I used to write a lot of letters, the on-paper kind that got mailed and arrived in envelopes days later. I was the guy looking soulful in the back of the coffee shop in the late '90s who looked like he was journaling, except I was actually writing epistles, so it was okay, I was cool and not a dork. No, really. I don't do it much anymore, the reasons for which are many and varied, but that's not really the point of this entry. Well, maybe it sort of is.
L. and I sometimes still write each other letters, though we have lived in the same space for years. Mine are usually writ when I am on a plane trip somewhere, she sometimes just writes whilst I assume she is doing prep work for school. It's an ongoing narrative--when we were dating but living on opposite sides of the coast the narrative was about dual meanings of writing each other--both the act of sending letters and the act of creating the other person out of words, a liter(al/ary) conjuring act (God, that was soooo post-modern I can hardly stand it). The other person isn't there, so you write them. The other returns the favor by writing you.
L. wrote me a letter a few weeks back positing that this is exactly what I am doing when blogging, is writing letters. Sam and Rebecca have pretty much the same dialog going that L. and I do, only it is posted for all to see, the acknowledgement that they are writing each other only tacit. I haven't written either of them an actual physical letter in years, but we've been trading acknowledgements back and forth for a month or two now, never directly acknowledging that this is what we're doing, but a dialog goes on nonetheless. It's like having a conversation with someone at the next table in a restaurant by overhearing the conversation they're having, and then responding by having a conversation with the person with whom you're actually sitting.
Did I have a point here? Did I even have a thesis that wasn't borrowed from my wife? Em...no. Apparently not.
1 comment:
Yes. Yes, indeed. The restaurant conversation is the perfect analogy for this, and it explains something for me that had been nagging at the back of my mind. It explains why I almost never comment here.

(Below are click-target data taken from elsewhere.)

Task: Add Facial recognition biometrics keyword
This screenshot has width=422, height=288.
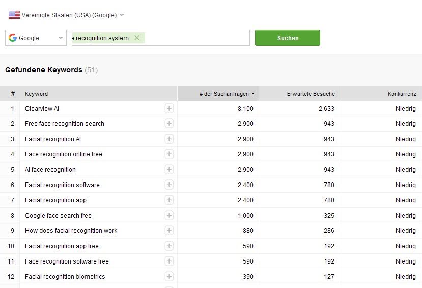Action: coord(169,276)
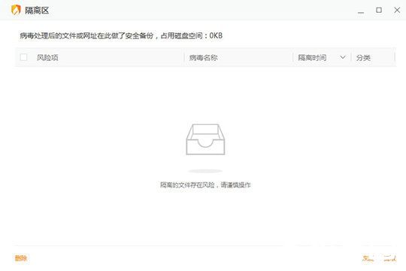Click the orange link at bottom right
The height and width of the screenshot is (271, 406).
point(379,258)
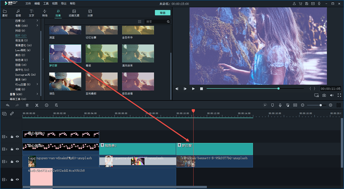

I have to read the posts, think about them, and then, inevitably, my own blog posts are just responses (even if, often, they are utterly indirect).
I guess that's part of the blogging phenomenon, though, as most 'big' bloggers are always working with, through, against what other blogger say.
But I have to say: I had no idea getting into this that it would have the sort of 'intimacy' (don't have a better name for it) that it sometimes does.
And I'm not kidding: GO SEE SERENITY NOW!!!